The Pedagogy of the Oppressed

In January, I read CLR James' The Black Jacobins - Toussaint L'Ouverture and the San Domingo Revolution, the definitive account of the uprising of the slaves of San Domingo (now Haiti) that led to the eventual abolition of slavery all over the world. I couldn't put it down - stayed glued to to it for two days straight. Intense experience. Obviously, I need to re-read it, this time in a calmer frame of mind.

In February, I read the first three chapters of Paulo Freire's The Pedagogy of the Oppressed. I couldn't read the last chapter because it's not available online, so I'm at the mercy of a friend who has his own copy and has promised to photocopy the last chapter for me (the most resourceful book people in Lahore haven't been able to find a single copy for sale anywhere, though we did find out that an Urdu translation had been published but is now out of print). As I was telling a friend afterwards, this book answers all my questions about teaching methodology and quite a few also about communicating across boundaries of class and culture.

As I read through it, I had those ecstatic moments of recognition, of connection coming upon a line that linked me to a conversation with one or the other friend. I thought it'd be an interesting idea to record here some of the forwards I made out of the bits I cited:

1. To the doctor with the most eclectic taste in music ever: "reading this, listening to Explosions in the the Sky... it becomes possible to hope."

2. To the human rights worker who despises communism and generally favours property rights, who's gradually going cynical in the face of the horrors she sees:
But almost always, during the initial stage of the struggle, the oppressed, instead of striving for liberation, tend themselves to become oppressors, or "sub-oppressors." The very structure of their thought has been conditioned by the contradictions of the concrete, existential situation by which they were shaped. Their ideal is to be men; but for them, to be men is to be oppressors. This is their model of humanity. This phenomenon derives from the fact that the oppressed, at a certain moment of their existential experience, adopt an attitude of "adhesion" to the oppressor. Under these circumstances they cannot "consider" him sufficiently clearly to objectivize him — to discover him "outside" themselves. This does not necessarily mean that the oppressed are unaware that they are downtrodden. But their perception of themselves as oppressed is impaired by their submersion in the reality of oppression. At this level, their perception of themselves as opposites of the oppressor does not yet signify engagement in a struggle to overcome the contradiction;[2] the one pole aspires not to liberation, but to identification with its opposite pole.

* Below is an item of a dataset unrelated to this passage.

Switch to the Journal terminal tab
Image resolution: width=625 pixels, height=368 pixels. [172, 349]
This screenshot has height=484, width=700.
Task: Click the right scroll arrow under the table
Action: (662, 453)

In this situation the oppressed do not see the "new man as the person to be born from the resolution of this contradiction, as oppression gives way to liberation. For them, the new man or woman themselves become oppressors. Their vision of the new man or woman is individualistic; because of their identification with the oppressor they have no consciousness of themselves as persons or as members of an oppressed class. It is not to become free that they want agrarian reform, but in order to acquire land and thus become landowners — or; more precisely, bosses over other workers. It is a rare peasant who, once "promoted" to overseer, does not become more of a tyrant towards his former comrades than the owner himself. This is because the context of the peasant's situation, that is, oppression, remains unchanged. In this example, the overseer, in order to make sure of his job, must be as tough as the owner — and more so. Thus is illustrated our previous assertion that during the initial stage of their struggle the oppressed find in the oppressor their model of "manhood."

Even revolution, which transforms a concrete situation of oppression by establishing the process of liberation, must confront thus phenomenon. Many of the oppressed who directly or indirectly participate in revolution intend — conditioned by the myths of the old order — to make it their private revolution. The shadow of their former oppressor is still cast over them.
3. To some of my activist friends:
Freedom is acquired by conquest, not by gift. It must be pursued constantly and responsibly. Freedom is not an ideal located outside of man; nor is it an idea which becomes myth. It is rather the indispensable condition for the quest for human completion.

[...]

However, the oppressed, who have adapted to the structure of domination in which they are immersed, and have become resigned to it, are inhibited from waging the struggle for freedom so long as they feel incapable of running the risks it requires. Moreover, their struggle for freedom threatens not only the oppressor, but also their own oppressed comrades who are fearful of still greater repression. When they discover within themselves the yearning to be free, they perceive that this yearning can be transformed into reality only when the same yearning is aroused in their comrades. But while dominated by the fear of freedom they refuse to appeal to others, or to listen to the appeals of others, or even to the appeals of their own conscience. They prefer gregariousness to authentic comradeship; they prefer the security of conformity with their state of unfreedom to the creative communion produced by freedom and even the very pursuit of freedom.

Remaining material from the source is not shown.